**RECORDS TO USE**
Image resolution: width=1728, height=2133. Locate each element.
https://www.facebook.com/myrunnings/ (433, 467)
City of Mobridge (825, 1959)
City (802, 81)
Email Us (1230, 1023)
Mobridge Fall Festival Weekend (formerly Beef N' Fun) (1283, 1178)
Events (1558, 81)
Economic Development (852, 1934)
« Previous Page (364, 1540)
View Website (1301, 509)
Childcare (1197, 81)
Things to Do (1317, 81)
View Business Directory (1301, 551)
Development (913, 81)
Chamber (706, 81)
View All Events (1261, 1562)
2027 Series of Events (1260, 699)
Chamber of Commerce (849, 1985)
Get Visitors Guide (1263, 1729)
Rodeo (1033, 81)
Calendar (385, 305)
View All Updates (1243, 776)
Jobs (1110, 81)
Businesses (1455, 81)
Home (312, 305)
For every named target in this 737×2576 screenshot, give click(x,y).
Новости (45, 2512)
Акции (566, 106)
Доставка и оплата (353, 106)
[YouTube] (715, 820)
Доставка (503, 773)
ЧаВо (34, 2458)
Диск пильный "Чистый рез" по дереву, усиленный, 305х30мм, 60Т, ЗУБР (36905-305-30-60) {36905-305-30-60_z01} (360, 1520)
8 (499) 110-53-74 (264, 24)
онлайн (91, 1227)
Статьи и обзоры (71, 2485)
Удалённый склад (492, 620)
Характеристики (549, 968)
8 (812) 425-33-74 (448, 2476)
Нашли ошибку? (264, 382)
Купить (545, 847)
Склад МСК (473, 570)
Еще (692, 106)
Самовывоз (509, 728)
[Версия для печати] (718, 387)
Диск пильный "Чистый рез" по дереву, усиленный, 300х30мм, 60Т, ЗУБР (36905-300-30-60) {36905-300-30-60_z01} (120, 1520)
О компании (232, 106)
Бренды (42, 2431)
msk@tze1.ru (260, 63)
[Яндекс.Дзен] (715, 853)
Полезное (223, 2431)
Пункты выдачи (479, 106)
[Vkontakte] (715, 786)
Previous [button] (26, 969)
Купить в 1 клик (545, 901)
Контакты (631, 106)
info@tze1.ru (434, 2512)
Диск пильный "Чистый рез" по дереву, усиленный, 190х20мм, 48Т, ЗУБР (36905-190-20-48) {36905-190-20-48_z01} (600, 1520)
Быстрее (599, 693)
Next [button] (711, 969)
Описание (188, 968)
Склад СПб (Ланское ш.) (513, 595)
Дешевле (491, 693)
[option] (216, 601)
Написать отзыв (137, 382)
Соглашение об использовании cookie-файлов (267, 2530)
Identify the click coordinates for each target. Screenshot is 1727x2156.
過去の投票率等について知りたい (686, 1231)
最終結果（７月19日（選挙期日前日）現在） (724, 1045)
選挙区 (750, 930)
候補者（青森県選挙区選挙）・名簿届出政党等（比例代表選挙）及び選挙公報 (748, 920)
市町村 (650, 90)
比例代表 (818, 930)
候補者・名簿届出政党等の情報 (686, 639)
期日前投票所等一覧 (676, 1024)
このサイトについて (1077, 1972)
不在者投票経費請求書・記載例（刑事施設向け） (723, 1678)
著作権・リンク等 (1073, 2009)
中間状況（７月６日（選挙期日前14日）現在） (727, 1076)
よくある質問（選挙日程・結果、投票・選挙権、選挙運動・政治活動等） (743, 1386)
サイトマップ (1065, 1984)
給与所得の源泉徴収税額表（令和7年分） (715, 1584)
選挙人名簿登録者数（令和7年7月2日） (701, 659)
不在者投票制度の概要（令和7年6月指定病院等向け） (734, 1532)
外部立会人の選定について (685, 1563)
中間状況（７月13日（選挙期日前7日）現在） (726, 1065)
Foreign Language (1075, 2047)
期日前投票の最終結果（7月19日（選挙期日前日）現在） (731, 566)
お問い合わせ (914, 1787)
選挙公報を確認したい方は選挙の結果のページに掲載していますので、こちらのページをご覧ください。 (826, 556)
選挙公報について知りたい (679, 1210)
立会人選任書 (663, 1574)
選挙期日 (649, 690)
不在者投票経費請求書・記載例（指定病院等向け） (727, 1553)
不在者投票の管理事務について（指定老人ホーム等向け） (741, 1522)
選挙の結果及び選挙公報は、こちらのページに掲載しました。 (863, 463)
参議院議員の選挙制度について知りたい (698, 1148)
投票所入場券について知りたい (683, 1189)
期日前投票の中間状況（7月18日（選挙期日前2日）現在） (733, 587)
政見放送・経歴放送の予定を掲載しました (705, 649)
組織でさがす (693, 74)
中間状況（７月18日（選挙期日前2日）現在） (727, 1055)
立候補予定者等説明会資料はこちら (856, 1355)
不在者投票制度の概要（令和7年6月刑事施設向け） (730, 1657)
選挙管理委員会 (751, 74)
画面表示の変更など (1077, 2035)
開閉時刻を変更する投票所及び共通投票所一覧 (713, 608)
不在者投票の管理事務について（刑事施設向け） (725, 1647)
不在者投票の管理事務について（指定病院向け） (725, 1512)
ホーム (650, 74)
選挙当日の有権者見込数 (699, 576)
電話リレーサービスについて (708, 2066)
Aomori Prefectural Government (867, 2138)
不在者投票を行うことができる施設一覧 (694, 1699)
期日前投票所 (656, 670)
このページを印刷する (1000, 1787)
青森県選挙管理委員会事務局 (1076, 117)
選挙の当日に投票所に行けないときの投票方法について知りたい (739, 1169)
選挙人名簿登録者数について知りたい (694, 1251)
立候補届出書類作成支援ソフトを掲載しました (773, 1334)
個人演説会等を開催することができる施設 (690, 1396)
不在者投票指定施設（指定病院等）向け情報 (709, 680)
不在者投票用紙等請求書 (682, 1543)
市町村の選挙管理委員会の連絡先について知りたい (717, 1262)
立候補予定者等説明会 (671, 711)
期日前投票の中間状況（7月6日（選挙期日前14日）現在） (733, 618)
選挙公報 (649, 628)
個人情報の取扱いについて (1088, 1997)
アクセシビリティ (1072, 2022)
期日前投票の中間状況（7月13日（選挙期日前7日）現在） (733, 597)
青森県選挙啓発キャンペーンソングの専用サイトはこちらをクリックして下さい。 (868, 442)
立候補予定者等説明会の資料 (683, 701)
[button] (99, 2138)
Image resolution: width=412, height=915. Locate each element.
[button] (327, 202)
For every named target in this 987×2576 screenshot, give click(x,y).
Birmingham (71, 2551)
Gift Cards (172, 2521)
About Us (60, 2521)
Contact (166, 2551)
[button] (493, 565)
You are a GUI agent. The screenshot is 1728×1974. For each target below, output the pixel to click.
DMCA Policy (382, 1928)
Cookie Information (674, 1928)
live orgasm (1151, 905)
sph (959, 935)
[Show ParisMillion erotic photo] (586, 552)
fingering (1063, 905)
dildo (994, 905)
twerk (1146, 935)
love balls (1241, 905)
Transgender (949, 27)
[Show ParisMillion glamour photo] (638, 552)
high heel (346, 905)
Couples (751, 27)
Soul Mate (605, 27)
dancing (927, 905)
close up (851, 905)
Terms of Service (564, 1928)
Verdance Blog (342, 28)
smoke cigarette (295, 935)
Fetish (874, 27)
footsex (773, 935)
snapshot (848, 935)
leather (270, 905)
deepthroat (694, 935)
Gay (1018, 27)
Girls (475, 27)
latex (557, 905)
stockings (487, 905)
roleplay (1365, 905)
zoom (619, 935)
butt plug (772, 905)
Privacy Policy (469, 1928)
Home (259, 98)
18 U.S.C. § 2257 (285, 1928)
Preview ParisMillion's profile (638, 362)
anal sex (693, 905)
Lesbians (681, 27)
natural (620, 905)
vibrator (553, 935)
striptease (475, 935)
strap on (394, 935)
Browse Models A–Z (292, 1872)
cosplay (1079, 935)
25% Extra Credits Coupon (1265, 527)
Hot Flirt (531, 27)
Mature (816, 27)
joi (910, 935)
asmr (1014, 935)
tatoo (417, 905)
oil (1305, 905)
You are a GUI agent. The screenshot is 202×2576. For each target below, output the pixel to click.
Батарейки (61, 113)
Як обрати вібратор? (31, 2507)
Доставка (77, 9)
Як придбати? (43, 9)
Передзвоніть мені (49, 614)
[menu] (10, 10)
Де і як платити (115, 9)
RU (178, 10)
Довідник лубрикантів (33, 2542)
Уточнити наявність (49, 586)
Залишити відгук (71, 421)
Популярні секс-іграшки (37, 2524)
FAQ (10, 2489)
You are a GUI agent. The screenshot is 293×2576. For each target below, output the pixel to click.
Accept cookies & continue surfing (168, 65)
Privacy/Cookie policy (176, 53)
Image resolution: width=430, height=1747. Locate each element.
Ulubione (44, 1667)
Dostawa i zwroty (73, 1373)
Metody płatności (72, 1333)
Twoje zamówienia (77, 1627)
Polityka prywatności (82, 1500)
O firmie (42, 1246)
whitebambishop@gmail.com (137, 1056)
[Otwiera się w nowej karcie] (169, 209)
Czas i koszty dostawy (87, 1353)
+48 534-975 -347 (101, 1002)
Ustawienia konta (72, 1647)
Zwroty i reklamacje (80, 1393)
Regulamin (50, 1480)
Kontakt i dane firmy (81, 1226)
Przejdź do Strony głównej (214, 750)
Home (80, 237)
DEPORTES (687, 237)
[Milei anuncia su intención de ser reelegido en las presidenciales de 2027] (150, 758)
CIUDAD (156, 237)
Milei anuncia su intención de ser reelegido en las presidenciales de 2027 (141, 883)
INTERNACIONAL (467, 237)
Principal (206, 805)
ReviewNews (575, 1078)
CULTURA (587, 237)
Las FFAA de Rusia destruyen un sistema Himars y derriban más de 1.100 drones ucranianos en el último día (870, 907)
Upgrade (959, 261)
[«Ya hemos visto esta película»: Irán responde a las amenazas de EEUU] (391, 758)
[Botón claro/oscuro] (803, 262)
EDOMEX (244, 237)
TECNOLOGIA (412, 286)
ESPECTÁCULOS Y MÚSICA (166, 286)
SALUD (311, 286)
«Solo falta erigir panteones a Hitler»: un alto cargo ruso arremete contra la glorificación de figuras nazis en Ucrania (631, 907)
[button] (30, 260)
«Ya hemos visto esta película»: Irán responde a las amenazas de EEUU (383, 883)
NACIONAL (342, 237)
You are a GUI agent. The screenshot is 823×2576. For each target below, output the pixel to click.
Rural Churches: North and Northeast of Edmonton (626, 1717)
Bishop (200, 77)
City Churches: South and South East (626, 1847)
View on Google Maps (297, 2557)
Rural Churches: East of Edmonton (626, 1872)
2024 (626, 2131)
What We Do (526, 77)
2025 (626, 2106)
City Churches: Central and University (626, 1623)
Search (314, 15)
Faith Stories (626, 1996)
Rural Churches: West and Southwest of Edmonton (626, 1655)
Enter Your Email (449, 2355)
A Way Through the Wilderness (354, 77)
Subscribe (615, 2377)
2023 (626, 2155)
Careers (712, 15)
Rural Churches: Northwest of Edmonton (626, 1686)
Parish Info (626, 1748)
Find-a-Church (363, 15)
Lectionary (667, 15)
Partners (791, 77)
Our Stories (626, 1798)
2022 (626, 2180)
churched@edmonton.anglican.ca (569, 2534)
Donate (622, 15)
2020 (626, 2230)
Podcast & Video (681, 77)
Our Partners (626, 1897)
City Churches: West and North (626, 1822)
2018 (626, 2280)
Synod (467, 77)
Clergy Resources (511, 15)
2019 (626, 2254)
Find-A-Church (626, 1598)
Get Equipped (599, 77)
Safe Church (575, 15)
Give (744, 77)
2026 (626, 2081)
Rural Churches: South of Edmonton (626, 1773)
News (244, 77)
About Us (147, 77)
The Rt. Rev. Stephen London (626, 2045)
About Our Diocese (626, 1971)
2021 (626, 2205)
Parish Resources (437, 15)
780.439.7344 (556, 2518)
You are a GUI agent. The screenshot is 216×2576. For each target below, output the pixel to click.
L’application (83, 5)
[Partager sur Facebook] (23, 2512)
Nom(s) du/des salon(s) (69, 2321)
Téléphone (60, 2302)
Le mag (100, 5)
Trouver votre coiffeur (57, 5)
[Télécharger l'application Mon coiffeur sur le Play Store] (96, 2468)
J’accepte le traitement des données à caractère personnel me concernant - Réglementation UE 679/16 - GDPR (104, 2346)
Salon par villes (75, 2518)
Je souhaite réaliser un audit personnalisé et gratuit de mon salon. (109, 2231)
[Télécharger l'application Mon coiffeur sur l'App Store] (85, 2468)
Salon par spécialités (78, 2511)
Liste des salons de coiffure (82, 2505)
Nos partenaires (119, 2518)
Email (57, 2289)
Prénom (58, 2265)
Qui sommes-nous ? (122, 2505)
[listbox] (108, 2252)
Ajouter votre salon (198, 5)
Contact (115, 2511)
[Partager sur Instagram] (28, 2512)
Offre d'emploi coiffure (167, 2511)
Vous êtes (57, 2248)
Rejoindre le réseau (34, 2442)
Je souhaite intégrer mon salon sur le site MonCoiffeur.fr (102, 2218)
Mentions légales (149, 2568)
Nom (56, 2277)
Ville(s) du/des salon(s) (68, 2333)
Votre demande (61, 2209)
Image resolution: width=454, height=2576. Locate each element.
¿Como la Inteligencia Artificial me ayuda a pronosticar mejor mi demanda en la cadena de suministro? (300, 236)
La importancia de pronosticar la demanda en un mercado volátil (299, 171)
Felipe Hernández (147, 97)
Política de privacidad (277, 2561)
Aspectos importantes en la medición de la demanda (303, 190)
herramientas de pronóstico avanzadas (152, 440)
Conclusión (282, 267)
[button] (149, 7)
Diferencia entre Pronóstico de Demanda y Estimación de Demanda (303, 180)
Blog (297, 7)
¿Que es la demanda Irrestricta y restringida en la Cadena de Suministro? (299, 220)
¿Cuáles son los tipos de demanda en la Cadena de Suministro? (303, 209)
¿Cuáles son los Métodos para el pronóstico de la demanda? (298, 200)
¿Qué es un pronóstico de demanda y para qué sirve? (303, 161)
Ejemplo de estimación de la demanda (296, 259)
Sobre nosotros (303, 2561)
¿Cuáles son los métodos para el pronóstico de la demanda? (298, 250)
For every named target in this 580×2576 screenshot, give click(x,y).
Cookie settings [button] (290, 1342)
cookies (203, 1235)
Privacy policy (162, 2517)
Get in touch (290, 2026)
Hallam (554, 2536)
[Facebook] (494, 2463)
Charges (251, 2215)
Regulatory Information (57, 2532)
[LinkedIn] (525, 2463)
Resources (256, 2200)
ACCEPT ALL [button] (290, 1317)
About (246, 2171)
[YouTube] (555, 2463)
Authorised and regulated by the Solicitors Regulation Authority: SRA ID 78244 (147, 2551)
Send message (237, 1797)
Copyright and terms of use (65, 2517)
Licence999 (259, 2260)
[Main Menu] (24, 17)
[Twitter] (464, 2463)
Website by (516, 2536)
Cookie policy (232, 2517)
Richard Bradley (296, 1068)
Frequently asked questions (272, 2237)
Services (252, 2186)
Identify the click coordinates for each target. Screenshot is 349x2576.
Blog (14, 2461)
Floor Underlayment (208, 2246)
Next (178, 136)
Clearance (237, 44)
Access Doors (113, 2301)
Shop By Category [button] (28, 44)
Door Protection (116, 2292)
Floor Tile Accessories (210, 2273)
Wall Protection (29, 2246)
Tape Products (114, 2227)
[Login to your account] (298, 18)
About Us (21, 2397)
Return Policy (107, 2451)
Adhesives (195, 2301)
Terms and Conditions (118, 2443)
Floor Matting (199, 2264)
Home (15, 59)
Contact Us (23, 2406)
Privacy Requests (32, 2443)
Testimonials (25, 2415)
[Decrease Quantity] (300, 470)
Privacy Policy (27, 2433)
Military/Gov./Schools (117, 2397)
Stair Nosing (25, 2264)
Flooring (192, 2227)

**TASK REQUIREMENTS**
Transcribe the opening lines of the listing exactly, please. Stop after the line that contains "[Версия для печати] (718, 387)".

**RESPONSE FOR THIS EXERCISE**
Image resolution: width=1728, height=2133. Locate each element.
https://www.facebook.com/myrunnings/ (433, 467)
City of Mobridge (825, 1959)
City (802, 81)
Email Us (1230, 1023)
Mobridge Fall Festival Weekend (formerly Beef N' Fun) (1283, 1178)
Events (1558, 81)
Economic Development (852, 1934)
« Previous Page (364, 1540)
View Website (1301, 509)
Childcare (1197, 81)
Things to Do (1317, 81)
View Business Directory (1301, 551)
Development (913, 81)
Chamber (706, 81)
View All Events (1261, 1562)
2027 Series of Events (1260, 699)
Chamber of Commerce (849, 1985)
Get Visitors Guide (1263, 1729)
Rodeo (1033, 81)
Calendar (385, 305)
View All Updates (1243, 776)
Jobs (1110, 81)
Businesses (1455, 81)
Home (312, 305)
For every named target in this 737×2576 screenshot, give click(x,y).
Новости (45, 2512)
Акции (566, 106)
Доставка и оплата (353, 106)
[YouTube] (715, 820)
Доставка (503, 773)
ЧаВо (34, 2458)
Диск пильный "Чистый рез" по дереву, усиленный, 305х30мм, 60Т, ЗУБР (36905-305-30-60) {36905-305-30-60_z01} (360, 1520)
8 (499) 110-53-74 (264, 24)
онлайн (91, 1227)
Статьи и обзоры (71, 2485)
Удалённый склад (492, 620)
Характеристики (549, 968)
8 (812) 425-33-74 (448, 2476)
Нашли ошибку? (264, 382)
Купить (545, 847)
Склад МСК (473, 570)
Еще (692, 106)
Самовывоз (509, 728)
[Версия для печати] (718, 387)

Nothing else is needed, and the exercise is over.